ドイツ
ヴィルヘルム・ガウゼ
Wilhelm Gause
1853 – 1916
ドイツのクレフェルトに生まれ、オーストリアのウィーンを中心に活躍した画家、イラストレーター。デュッセルドルフ美術アカデミーでキリスト教図像学や歴史画を学んだのち、1879年にウィーンへと活動の拠点を移し、イラストレーターとして才能を開花させました。水彩やグワッシュによる力強い筆致のドローイングを得意とし、印刷物として複製されても作品が放つ直接的な臨場感が損なわれない点が大きな持ち味です。

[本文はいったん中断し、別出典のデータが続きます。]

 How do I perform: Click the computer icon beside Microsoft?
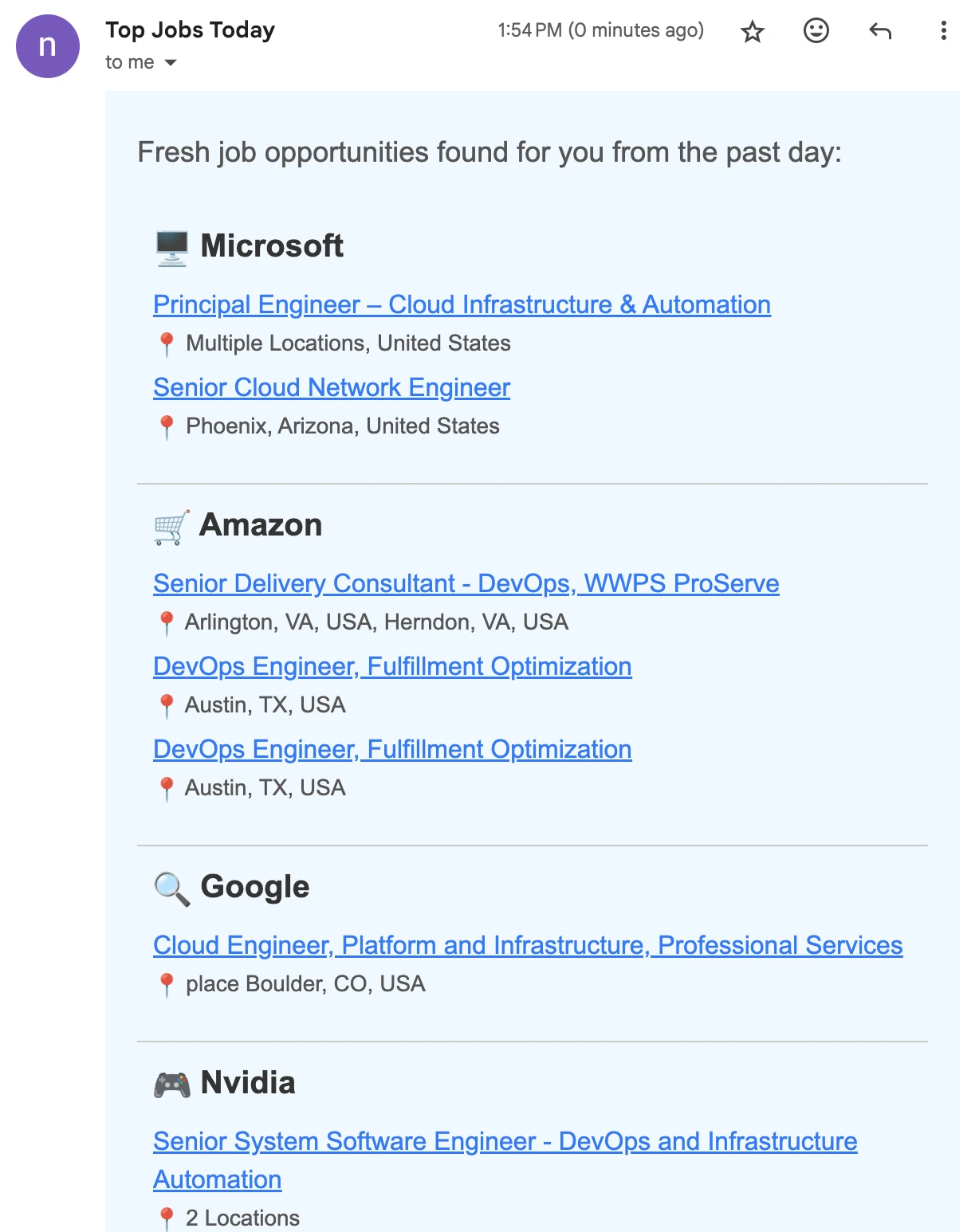[x=171, y=246]
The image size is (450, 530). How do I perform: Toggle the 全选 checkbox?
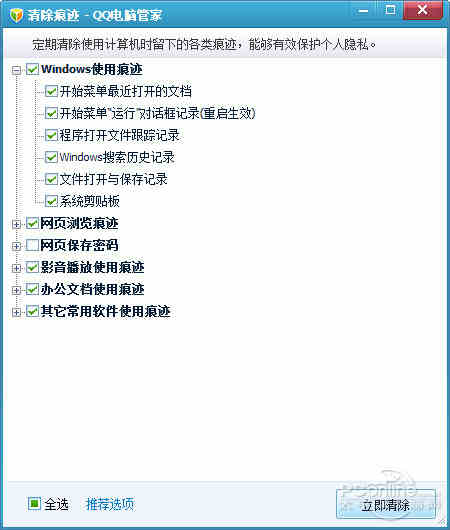pyautogui.click(x=34, y=504)
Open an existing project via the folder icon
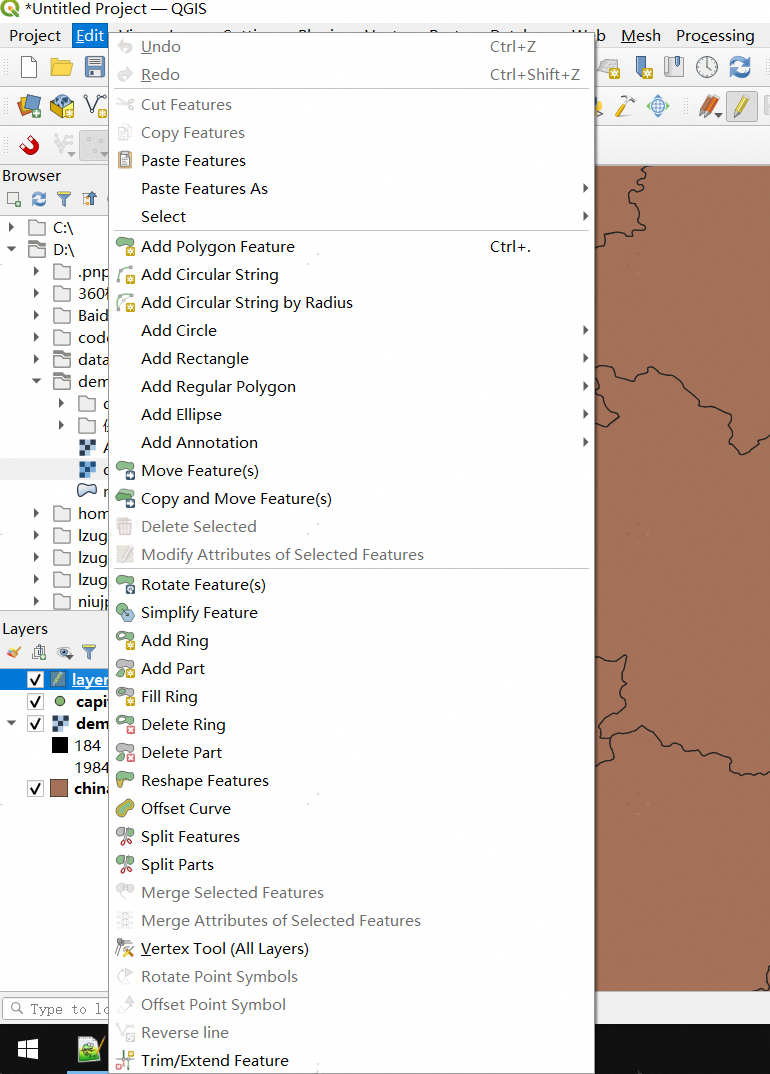Image resolution: width=770 pixels, height=1074 pixels. (x=62, y=67)

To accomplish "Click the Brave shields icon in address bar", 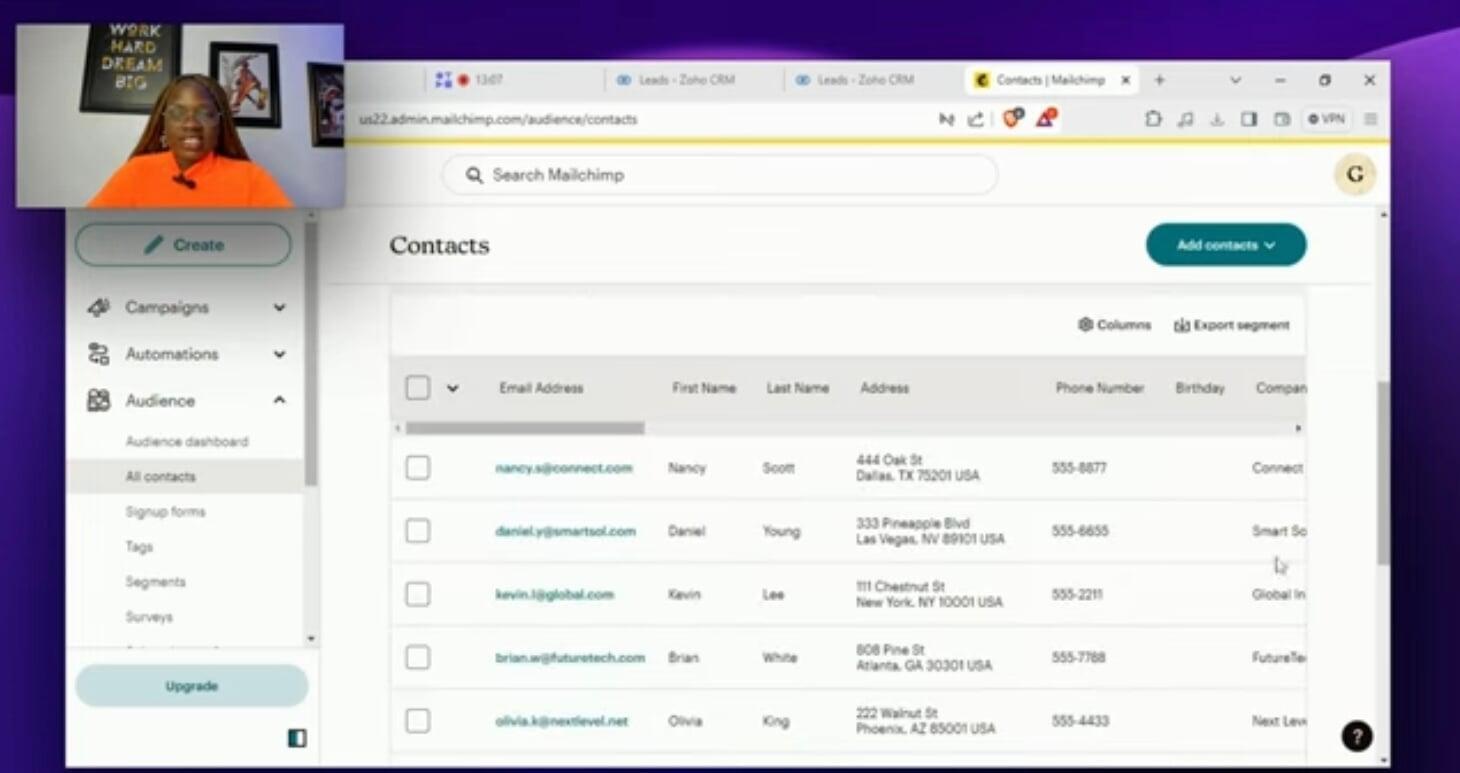I will 1013,119.
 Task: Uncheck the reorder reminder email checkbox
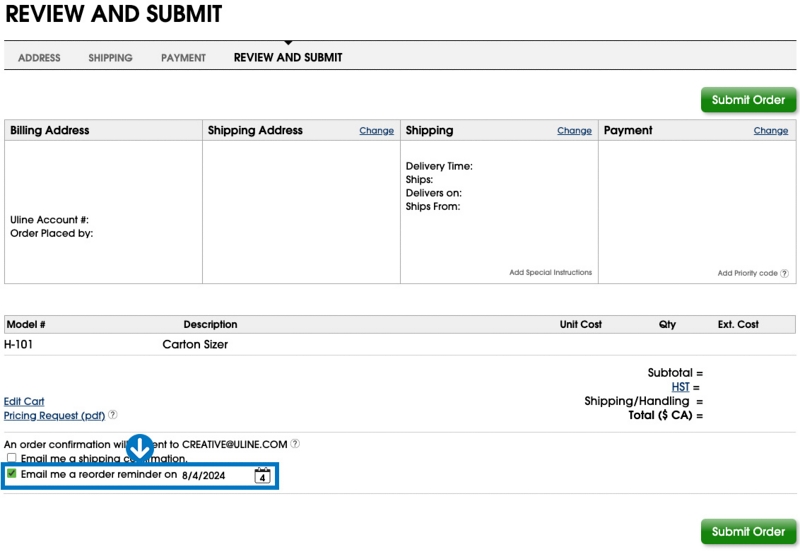click(12, 474)
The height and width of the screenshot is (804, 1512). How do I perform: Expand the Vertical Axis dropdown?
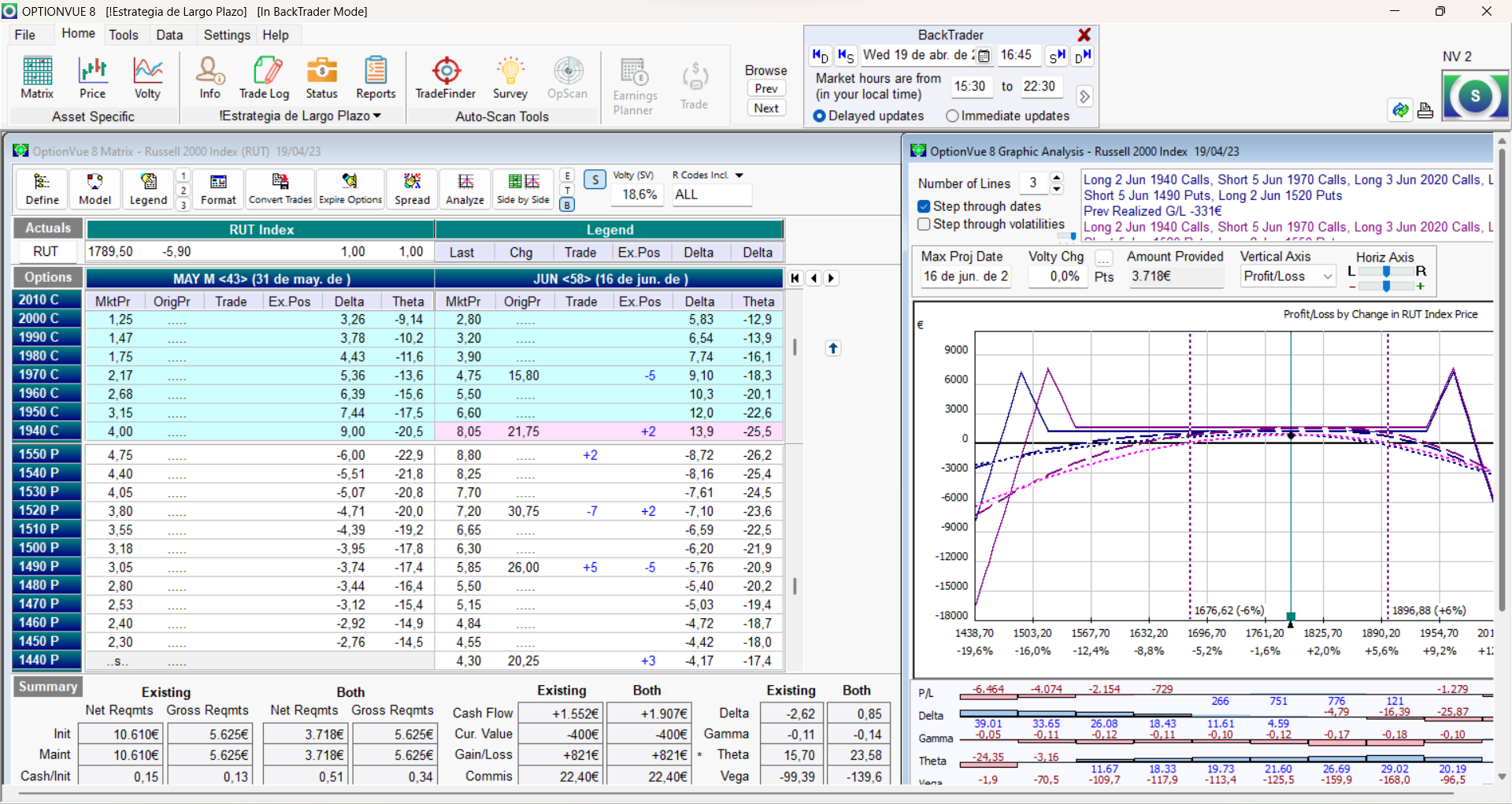(x=1328, y=276)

作品のテーマは多岐にわたり、壮麗な宮廷舞踏会(ホーフバル)の様子から、リングシュトラーセを行き交う人々や聖体祭のパレードまで、当時のウィーン社会の華やかなスペクタクルや都市風俗を鮮やかに切り取りました。また、執務に励む姿や祭壇で跪いて祈りを捧げる姿など、フランツ・ヨーゼフ皇帝の公務と信仰心に焦点を当てた作品を数多く残しており、広く大衆に向けて「献身的な皇帝」というイメージを定着させる上でも重要な役割を担いました。